─── Task input ───
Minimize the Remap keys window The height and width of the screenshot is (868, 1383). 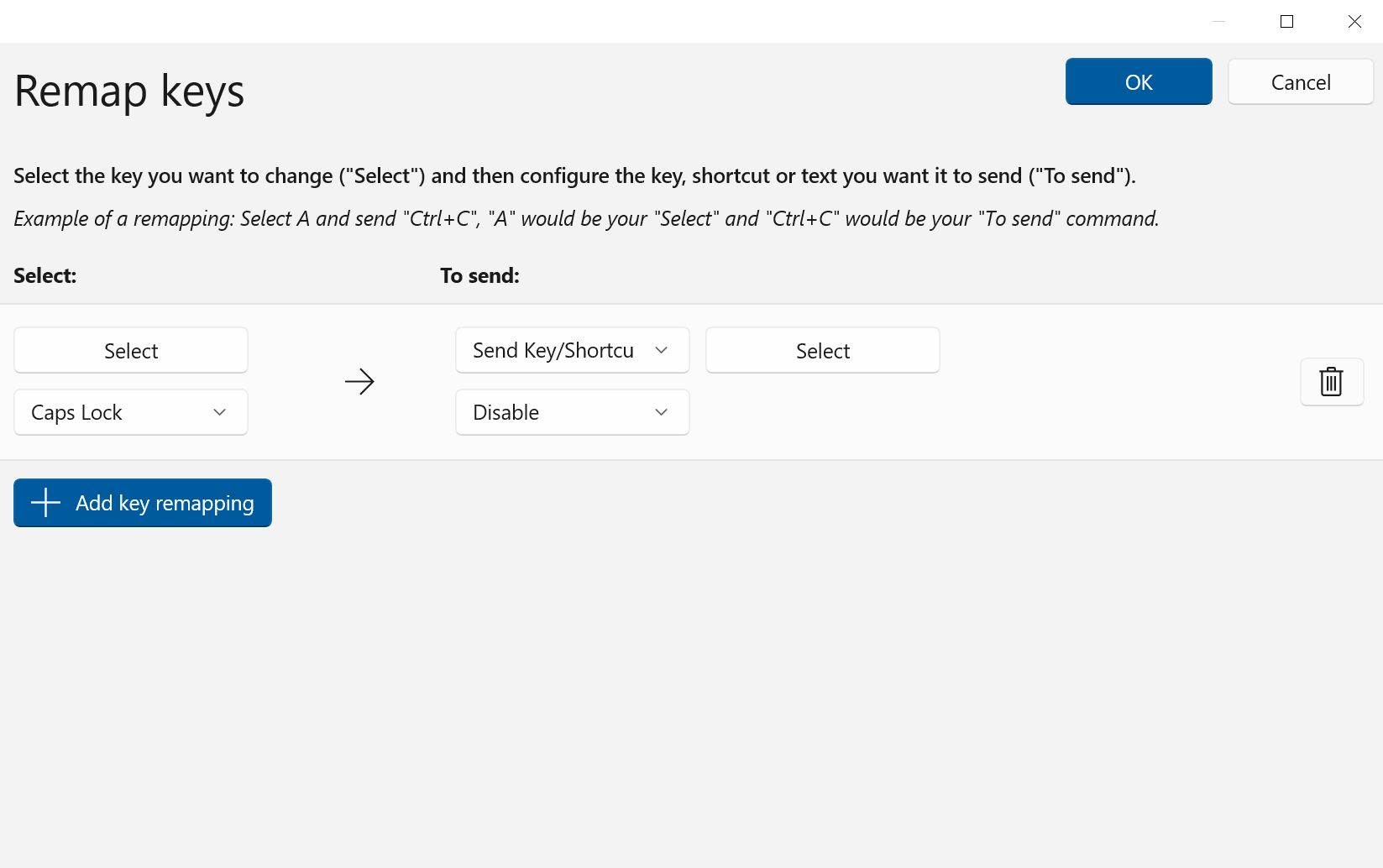[1218, 22]
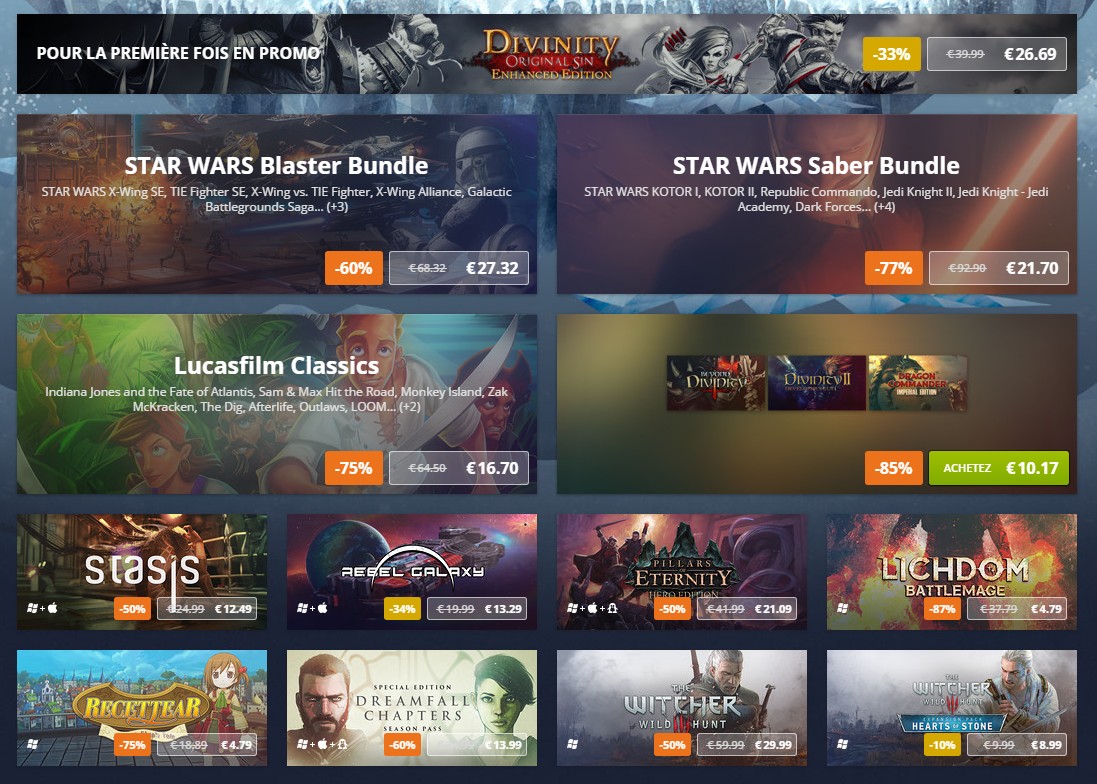Click platform icons on Pillars of Eternity tile
The image size is (1097, 784).
(x=592, y=608)
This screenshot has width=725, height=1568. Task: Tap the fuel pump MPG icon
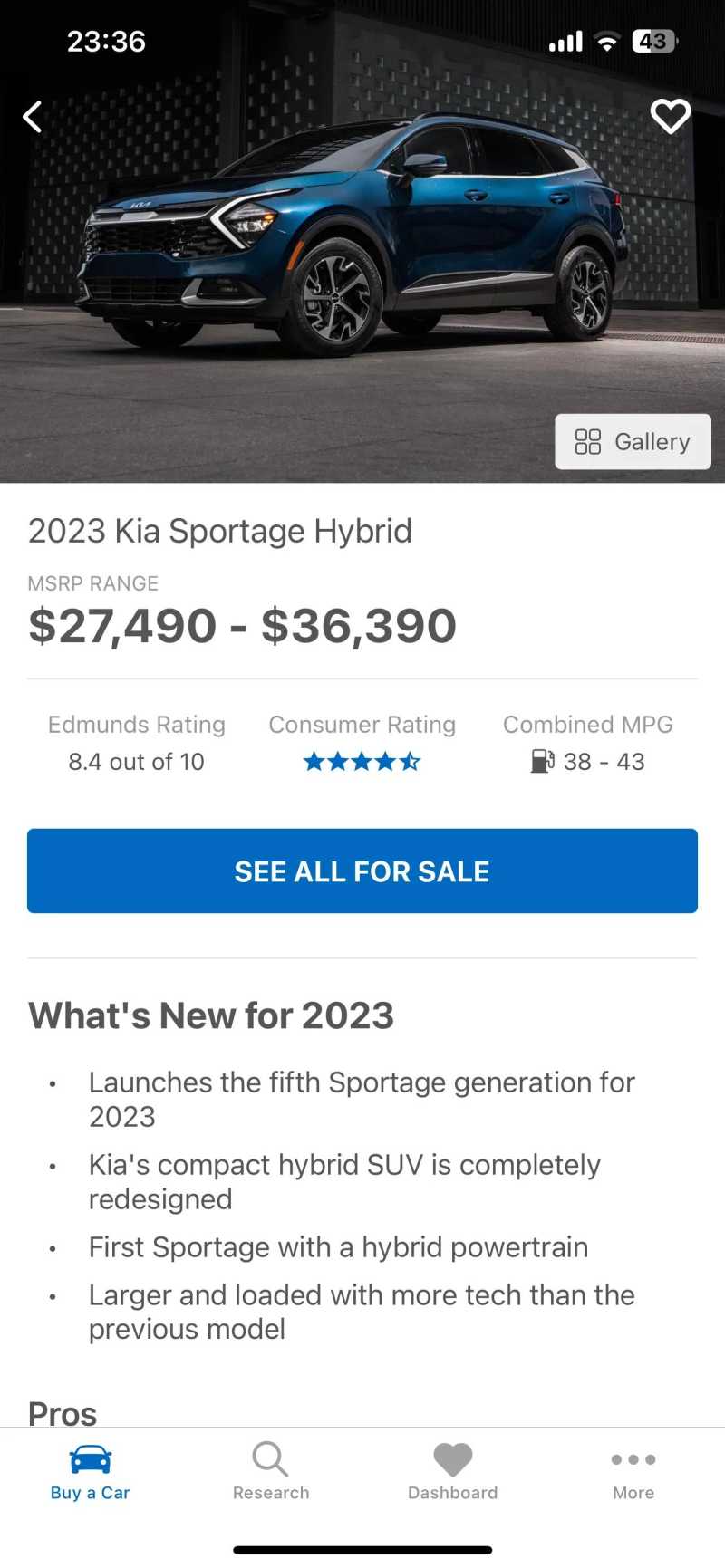(x=542, y=762)
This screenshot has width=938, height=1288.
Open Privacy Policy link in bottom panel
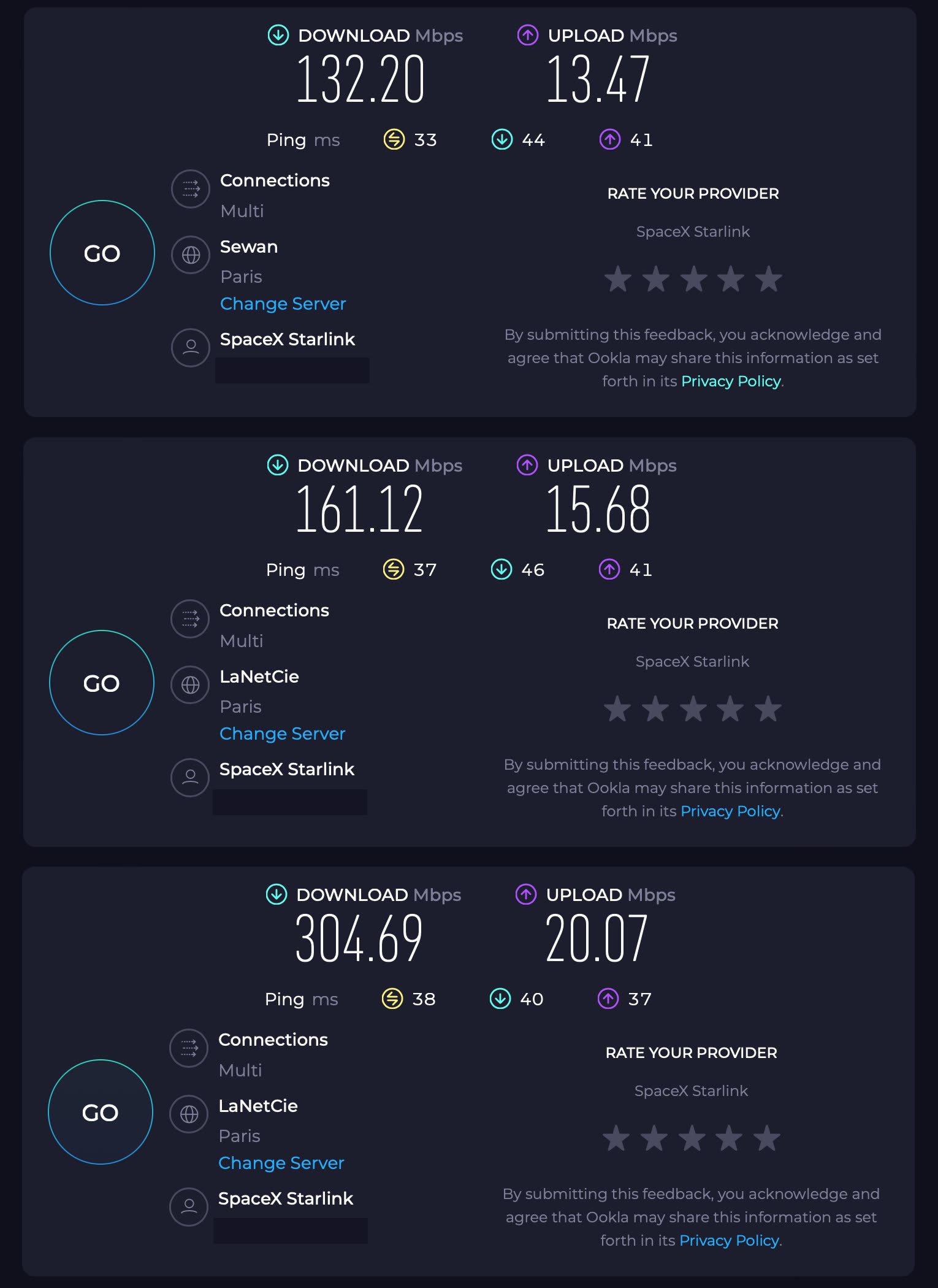pyautogui.click(x=730, y=1240)
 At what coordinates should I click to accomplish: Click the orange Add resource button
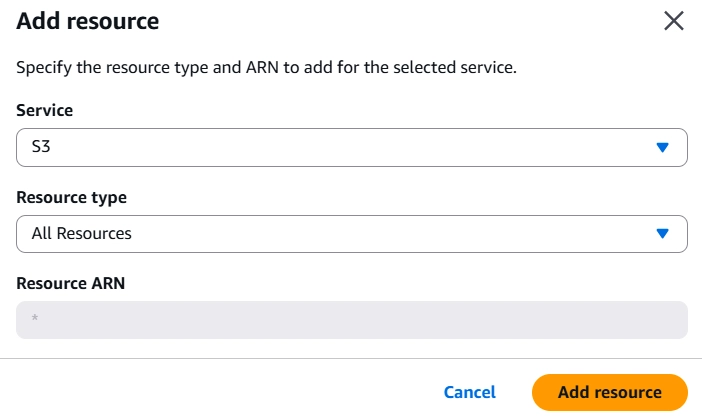click(x=610, y=392)
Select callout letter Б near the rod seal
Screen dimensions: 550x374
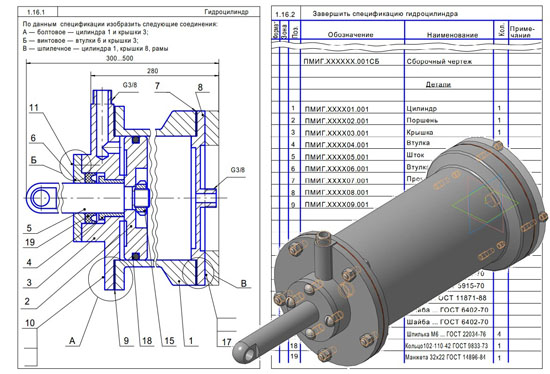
───
In the listing, find the line with "Select callout letter Б near the rod seal" and retype exactly from there through the last line, both included, leaving the pictures out.

Select callout letter Б near the rod seal
Screen dimensions: 550x374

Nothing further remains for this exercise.